### ACTIVITY
The line with "Click the BA legend dot under pie chart" marks the first line to copy, and the line with "Task: Close the Command Prompt tab" marks the last. Transcribe that stretch of the data below exactly, without pictures.
..............................
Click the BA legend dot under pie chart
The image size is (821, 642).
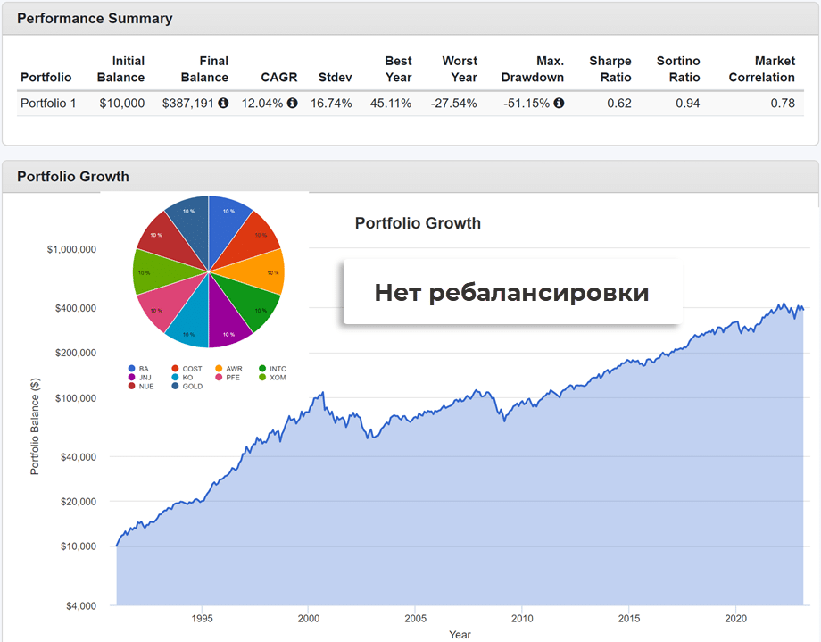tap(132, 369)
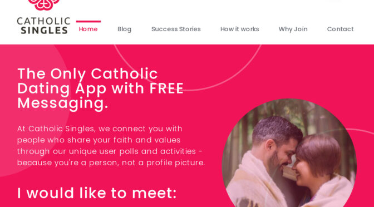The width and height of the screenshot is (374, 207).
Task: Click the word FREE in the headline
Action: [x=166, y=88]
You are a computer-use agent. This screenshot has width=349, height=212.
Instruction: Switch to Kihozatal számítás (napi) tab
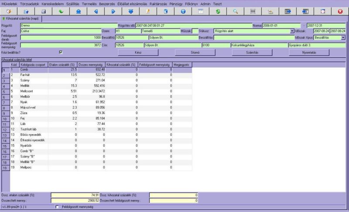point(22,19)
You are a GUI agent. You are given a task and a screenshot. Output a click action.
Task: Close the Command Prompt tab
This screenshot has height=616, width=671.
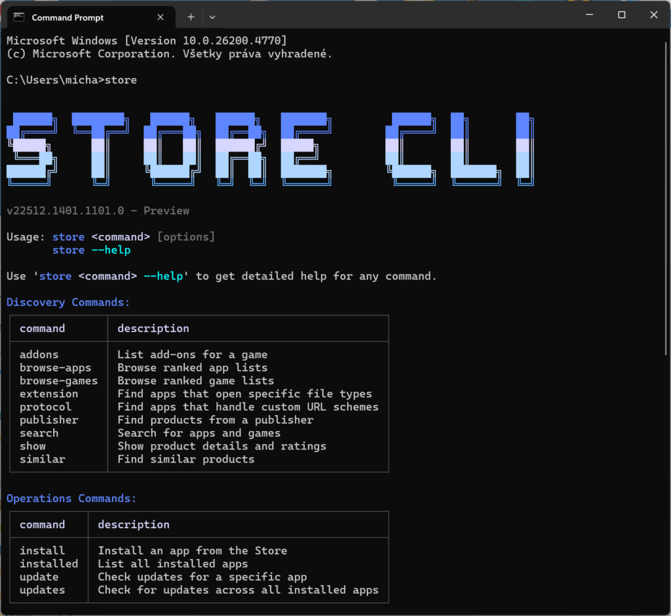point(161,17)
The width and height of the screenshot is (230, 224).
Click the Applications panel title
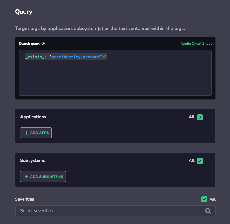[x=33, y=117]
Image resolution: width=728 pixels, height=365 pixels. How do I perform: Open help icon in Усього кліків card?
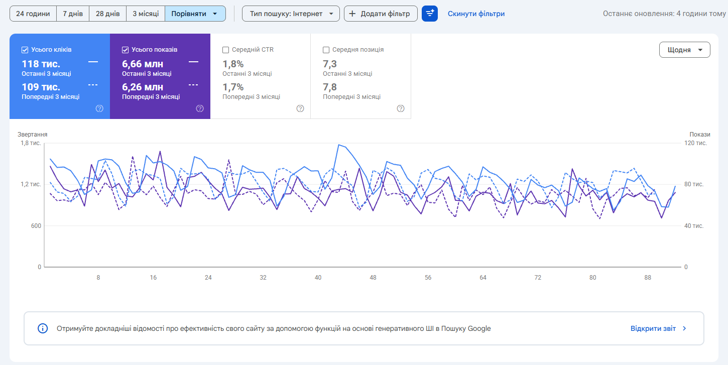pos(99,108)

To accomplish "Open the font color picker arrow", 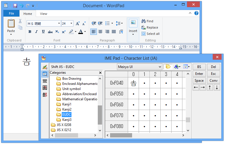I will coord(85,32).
..............................
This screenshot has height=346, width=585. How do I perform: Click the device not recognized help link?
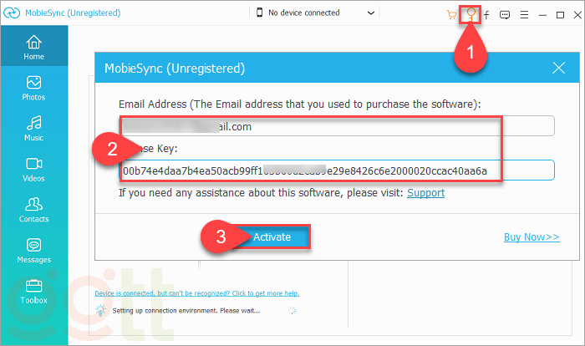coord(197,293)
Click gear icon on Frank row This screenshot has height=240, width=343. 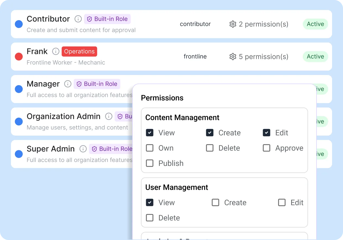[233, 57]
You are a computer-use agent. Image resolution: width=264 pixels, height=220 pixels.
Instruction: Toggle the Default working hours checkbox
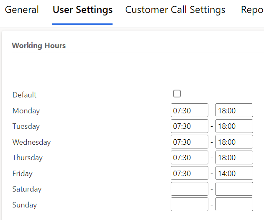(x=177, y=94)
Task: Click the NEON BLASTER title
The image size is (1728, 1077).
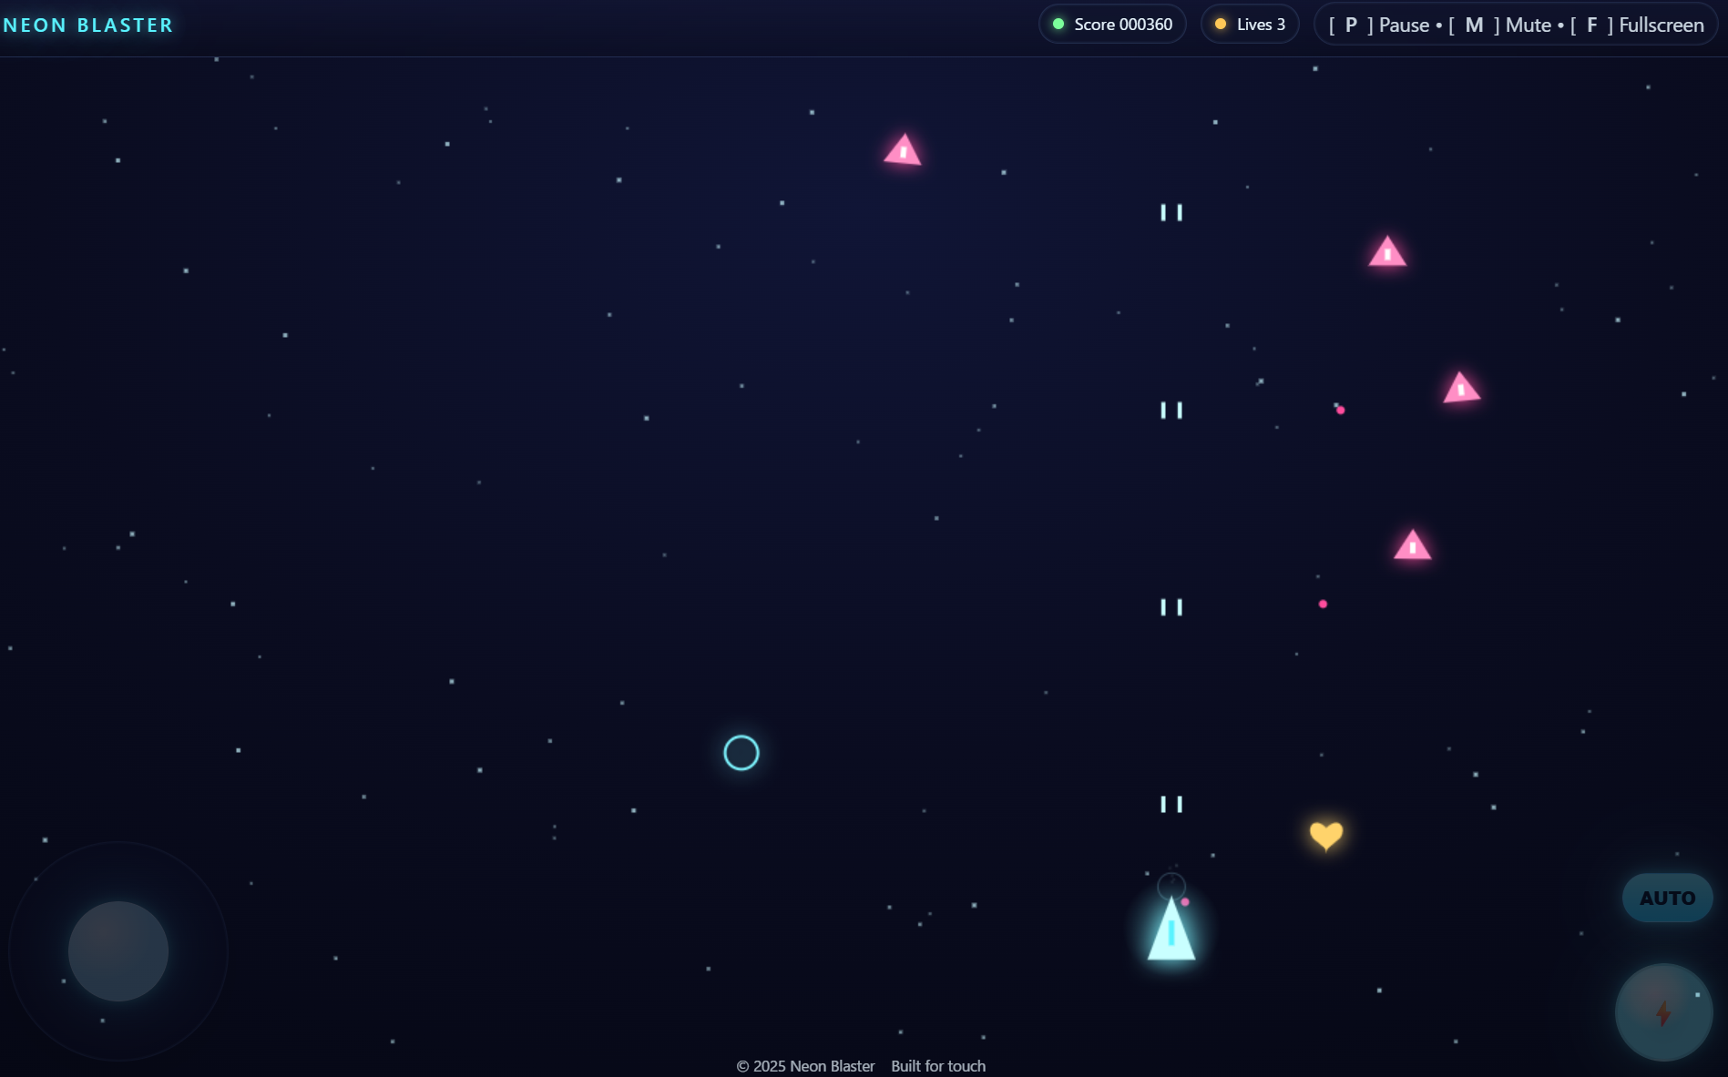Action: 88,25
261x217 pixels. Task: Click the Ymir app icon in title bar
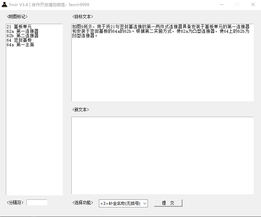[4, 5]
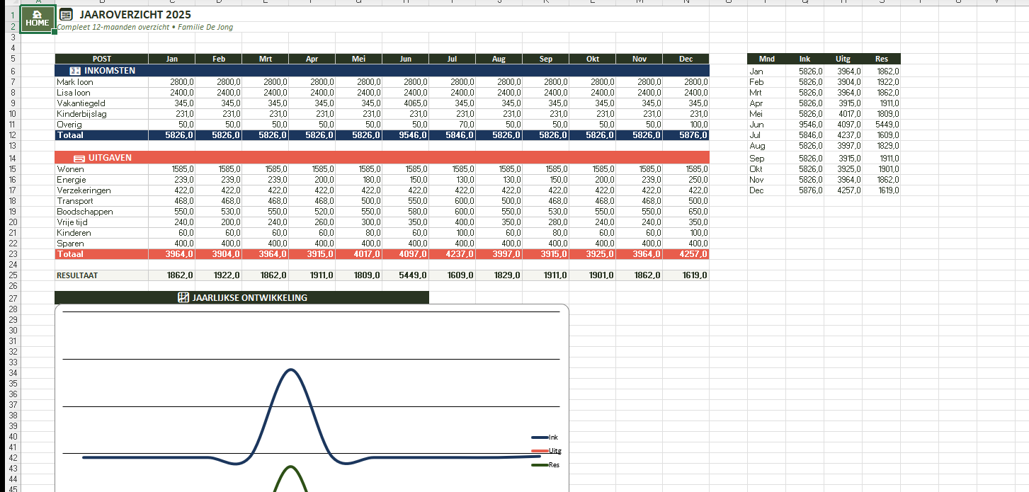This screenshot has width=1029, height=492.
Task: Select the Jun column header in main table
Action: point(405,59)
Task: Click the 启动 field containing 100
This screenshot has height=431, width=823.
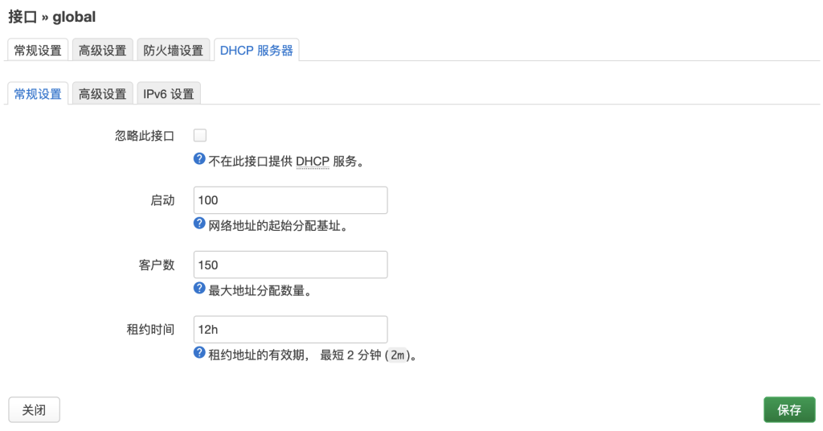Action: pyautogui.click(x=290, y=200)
..............................
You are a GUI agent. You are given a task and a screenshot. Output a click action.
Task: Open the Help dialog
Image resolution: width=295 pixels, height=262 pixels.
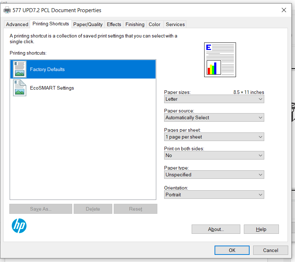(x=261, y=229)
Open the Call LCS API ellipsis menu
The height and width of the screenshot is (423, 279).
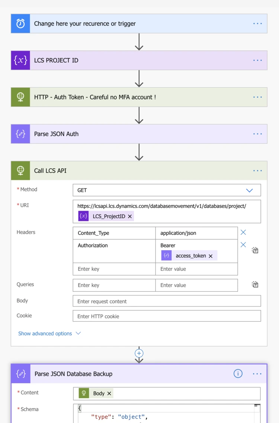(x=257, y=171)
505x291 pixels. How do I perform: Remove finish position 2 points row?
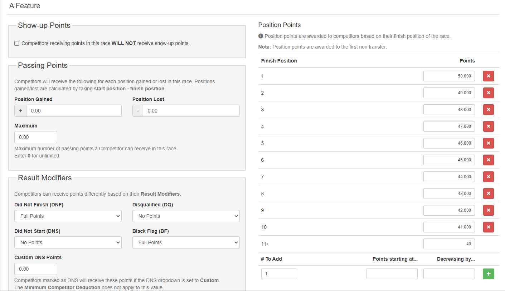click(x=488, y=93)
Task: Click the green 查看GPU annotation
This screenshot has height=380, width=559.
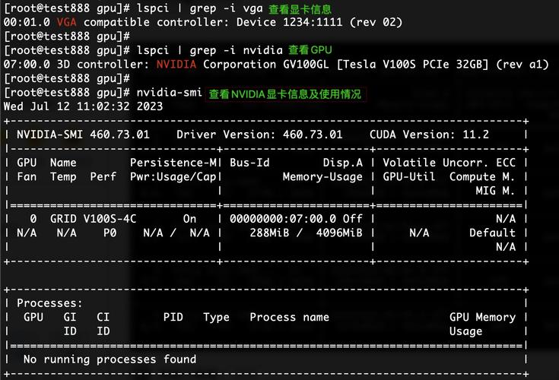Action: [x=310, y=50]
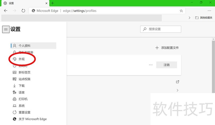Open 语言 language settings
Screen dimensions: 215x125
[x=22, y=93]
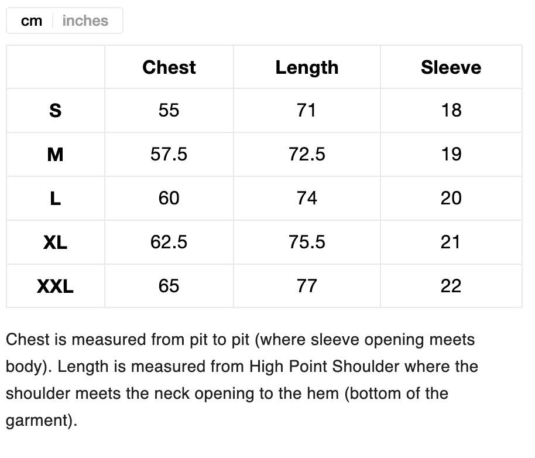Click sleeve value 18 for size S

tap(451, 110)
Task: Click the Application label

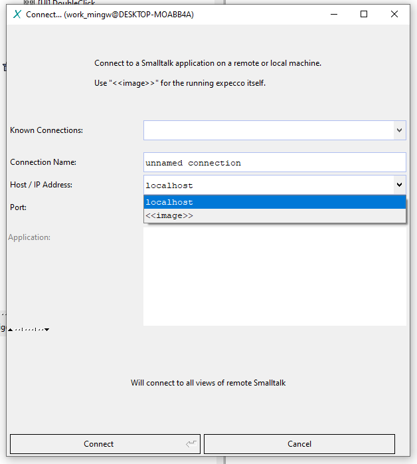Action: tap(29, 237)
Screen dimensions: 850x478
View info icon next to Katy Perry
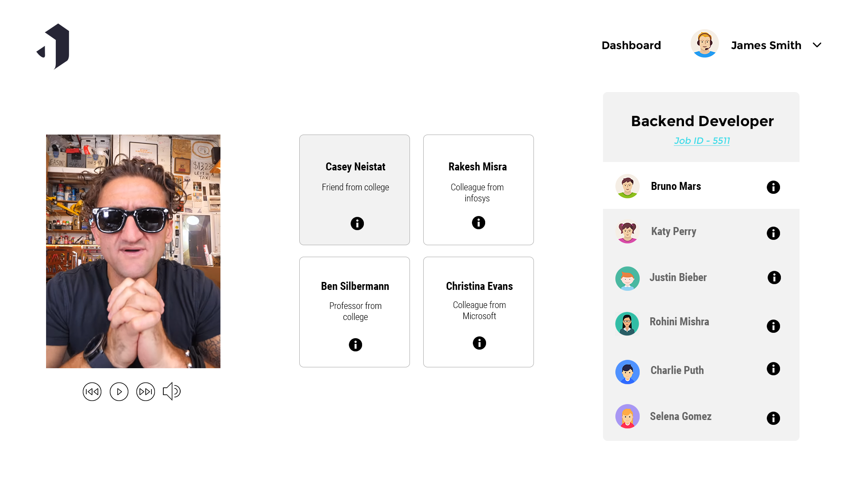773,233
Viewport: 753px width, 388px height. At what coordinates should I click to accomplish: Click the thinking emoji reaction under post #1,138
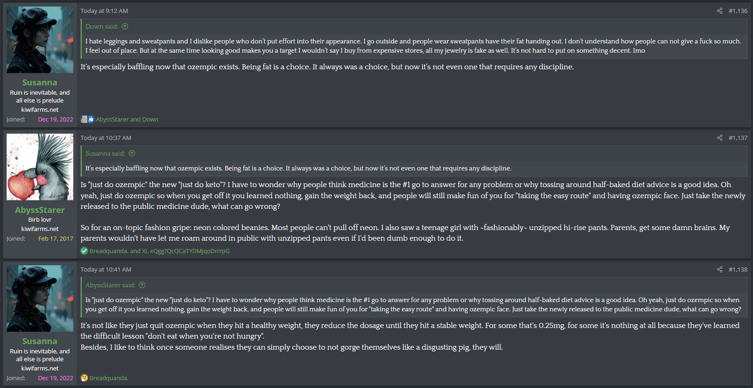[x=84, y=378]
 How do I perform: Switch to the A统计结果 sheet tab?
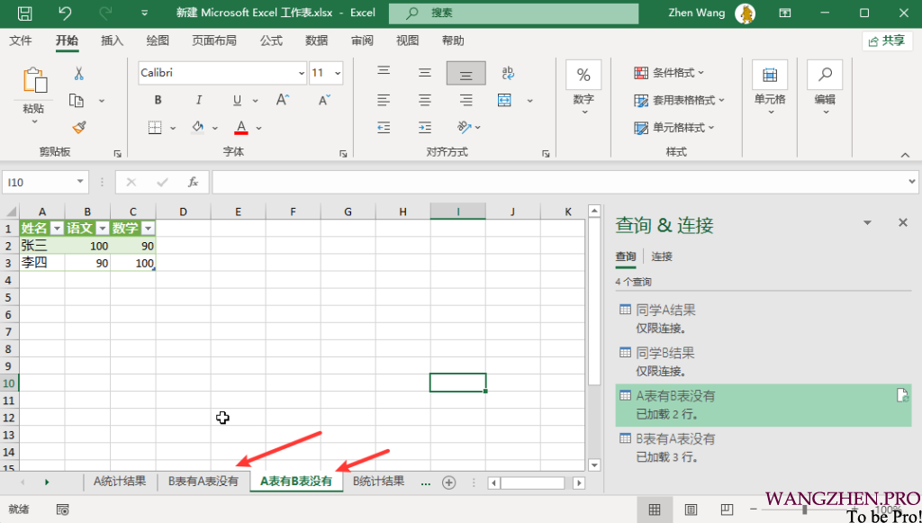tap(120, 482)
..............................
### RESULT BELOW
Click the BA legend dot under pie chart
The image size is (821, 642).
tap(132, 369)
The width and height of the screenshot is (374, 207).
Task: Click the word FREE in the headline
Action: [x=166, y=88]
You are a computer-use agent. This screenshot has width=349, height=212.
Instruction: Switch to Kihozatal számítás (napi) tab
point(22,19)
You are a GUI agent. You are given a task and a screenshot. Output a click action.
Task: Close the Command Prompt tab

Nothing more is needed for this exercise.